Dans la Loi sur les télécommunications en particulier, l’article 36 donne au CRTC le pouvoir d’autoriser les FSI à bloquer l’accès à un site web, mais pas le pouvoir de les obliger à le faire. D’après nous, il faudrait que ce soit modifié par l’ajout d’un paragraphe donnant au CRTC le pouvoir d’exiger de tous les FSI qu’ils désactivent l’accès à des sites web s’adonnant manifestement, structurellement ou principalement au piratage.
Il existe de tels régimes dans 42 pays du monde, notamment au Royaume-Uni et en Australie. D’après nous, le CRTC devrait avoir le même pouvoir.
Certains témoins ont soulevé, devant le comité, des préoccupations relatives à la neutralité d’Internet. Il est important que le comité se penche sur les limites de ce concept et sur son sens réel. Il y a du contenu pour lequel nous avons convenu, en tant que société, de ne pas être neutres, et auquel le concept de la neutralité d’Internet ne s’applique pas.
La propagande haineuse, la pornographie juvénile et le piratage sont des formes de contenu interdit en vertu des dispositions du Code criminel. Il faut donner aux organismes de réglementation le pouvoir et les outils pratiques nécessaires pour réagir efficacement au contenu illégal. Ce faisant, on appuie et on protège la croissance et le développement de contenu canadien de qualité. On protège aussi de cette façon les personnes qui investissent dans ce contenu.

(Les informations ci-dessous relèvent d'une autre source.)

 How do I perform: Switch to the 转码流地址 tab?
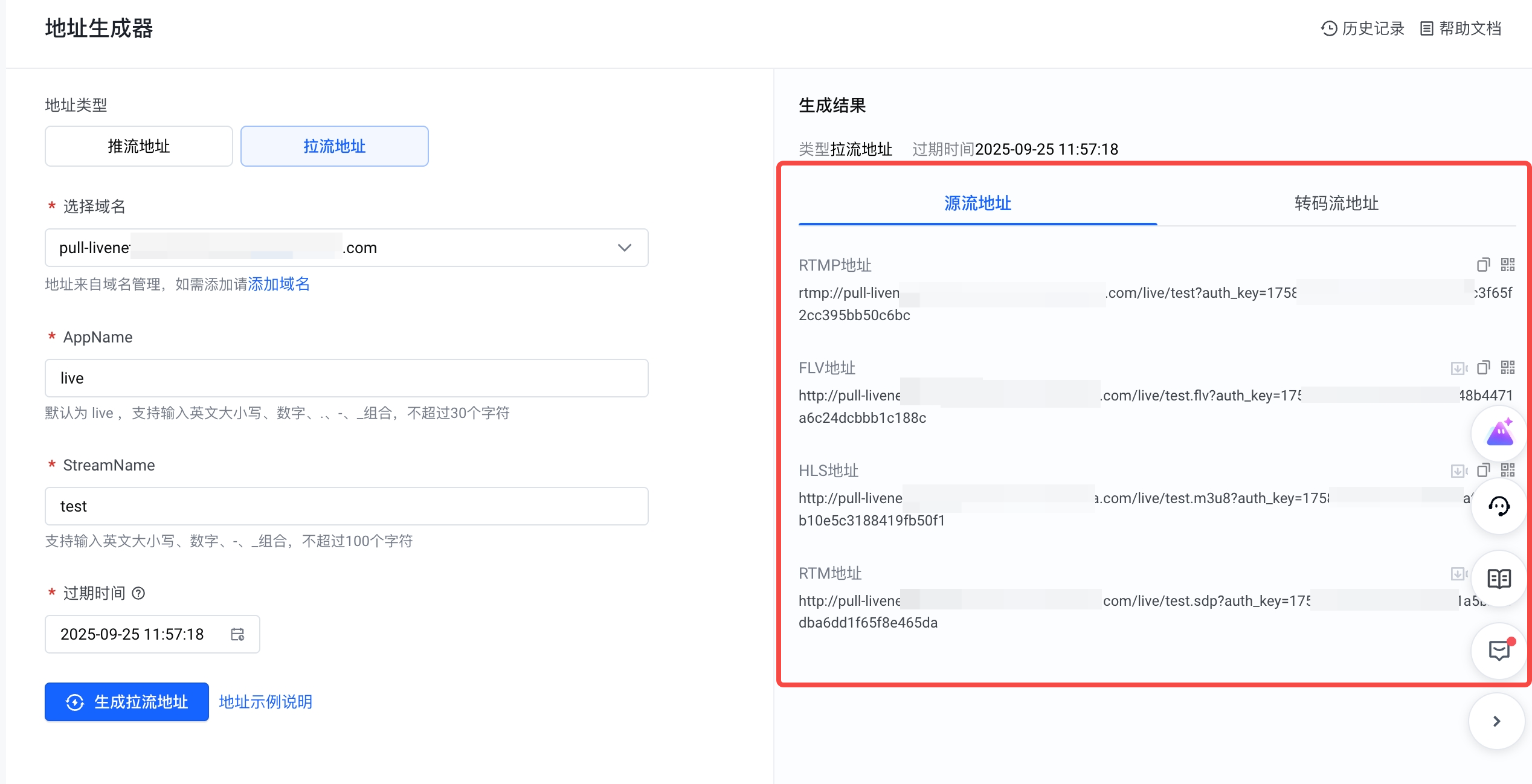tap(1336, 204)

Concernant le deuxième point, celui de la diffusion en continu s’apparentant à la radiodiffusion, j’ai parlé de ce que nous voyons comme étant de la concurrence injuste, par rapport au piratage. Il y a d’autres sources étrangères de contenu qui profitent de l’accès au marché canadien sans aucune obligation d’y investir. Certains ne paient même pas de taxes au Canada.

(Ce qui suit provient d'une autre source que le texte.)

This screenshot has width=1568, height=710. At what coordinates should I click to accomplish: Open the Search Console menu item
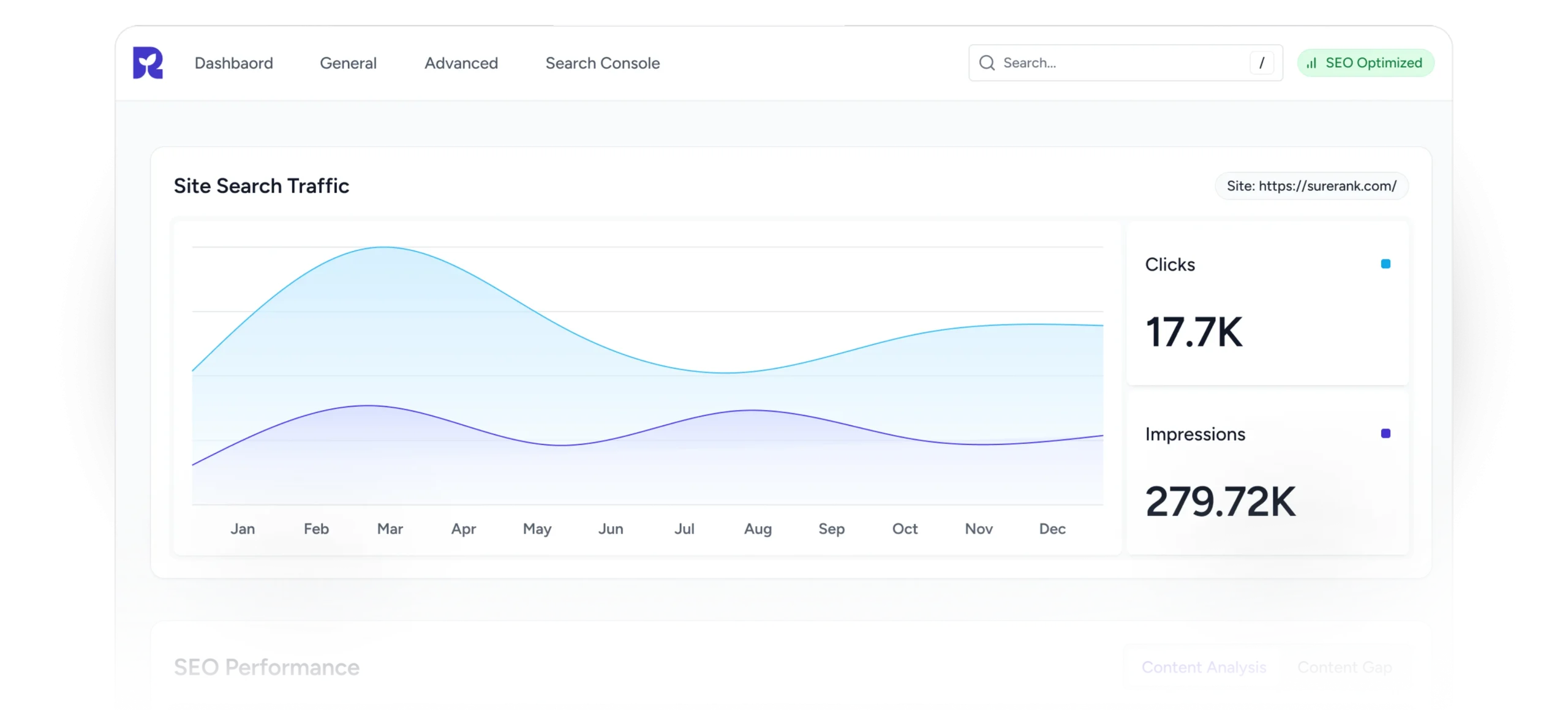coord(603,63)
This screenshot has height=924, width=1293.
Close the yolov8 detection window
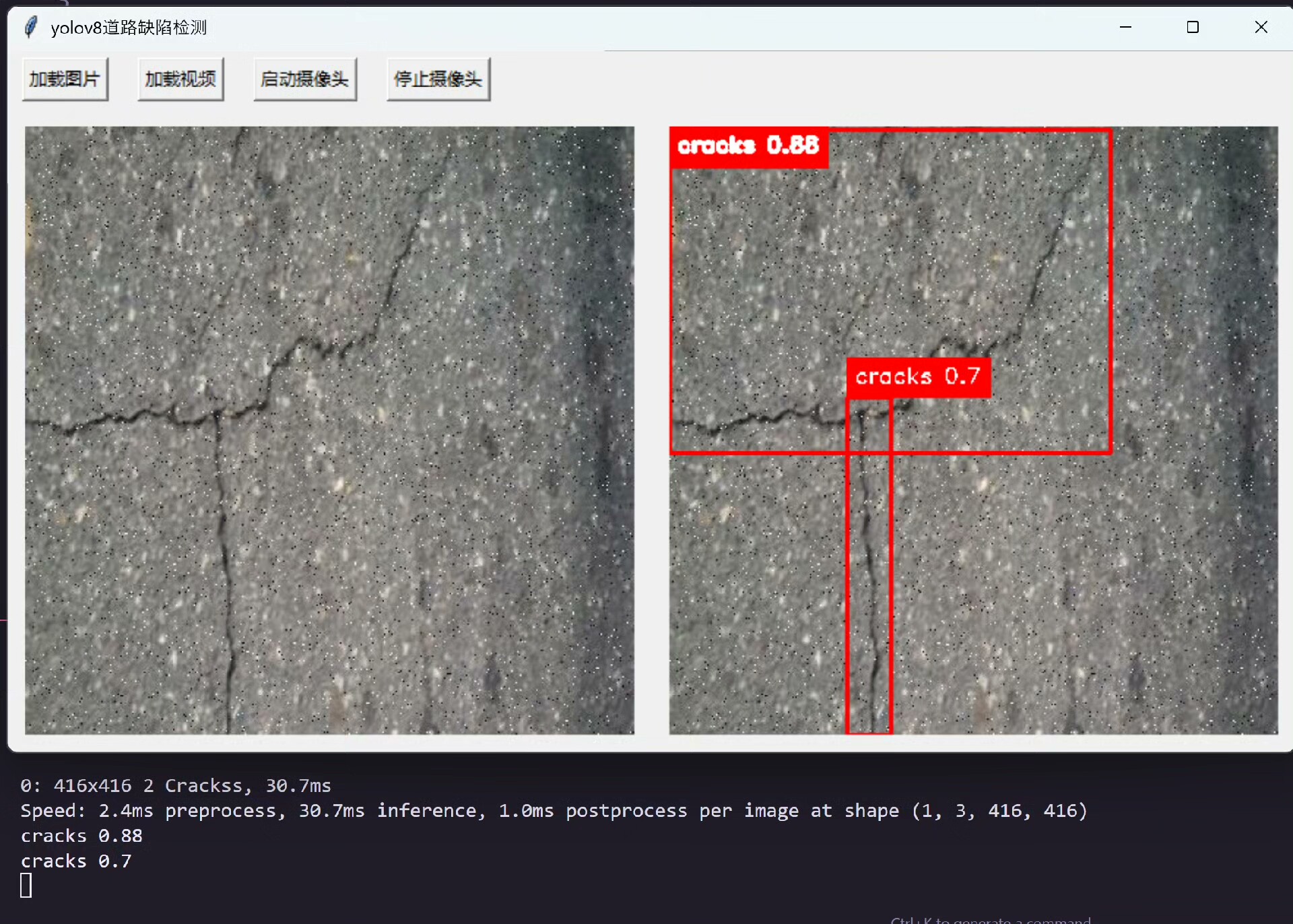coord(1261,27)
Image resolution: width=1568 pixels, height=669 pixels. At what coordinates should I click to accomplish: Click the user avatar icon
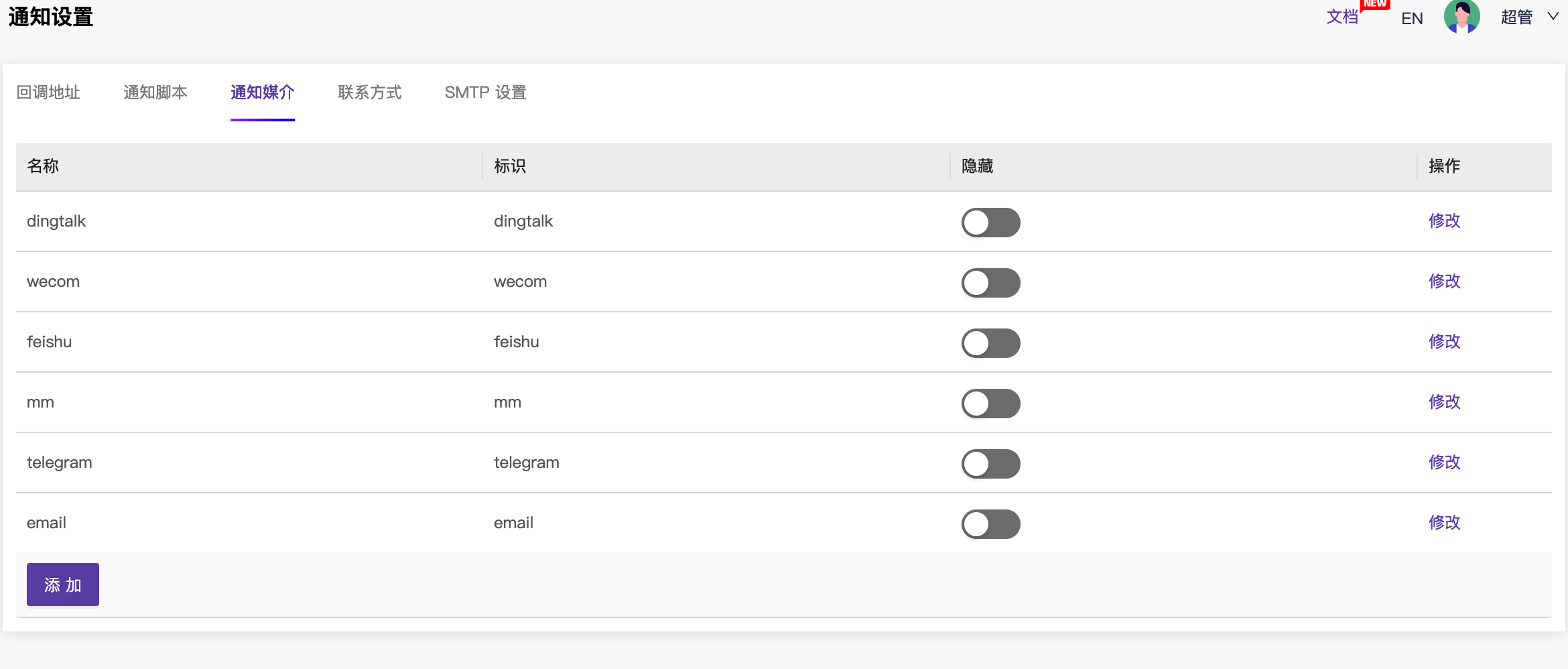(x=1463, y=17)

Je vais vous citer l’ancien président du CRTC, qui est venu témoigner il y a quelques semaines. Voici ce qu’il a dit, en gros :
[...] je n’arrive vraiment pas à comprendre. Si vous vous abonnez à Netflix, vous ne payez pas la TVH. Si vous vous abonnez à CraveTV, qui est la version canadienne, vous payez cette taxe. Que faisons-nous exactement? Nous avons une politique culturelle en faveur de la production canadienne, mais nous exerçons une discrimination contre les distributeurs canadiens en faveur de distributeurs américains.
Je signale que Cineplex, une entreprise canadienne, exploite un service de location et d’achat en ligne et qu’elle perçoit la TVH sur ses transactions.
Personne ici ne sera surpris d’entendre que les exploitants de cinémas souhaitent des règles uniformes pour les distributeurs de contenu comme Netflix. Plus précisément, il devrait y avoir un régime uniforme pour les entreprises qui offrent des services aux Canadiens et qui tirent profit de leur accès au marché canadien.
À cet égard, si un service de diffusion en continu mène des activités au Canada et fournit des services aux clients de détail, cette entité devrait être tenue de faire rapport comme une entreprise canadienne et assumer, en matière de financement et d’impôt, des obligations équivalentes à celles de ses concurrents du domaine de la radiodiffusion, en particulier pour ce qui touche au soutien au cinéma canadien.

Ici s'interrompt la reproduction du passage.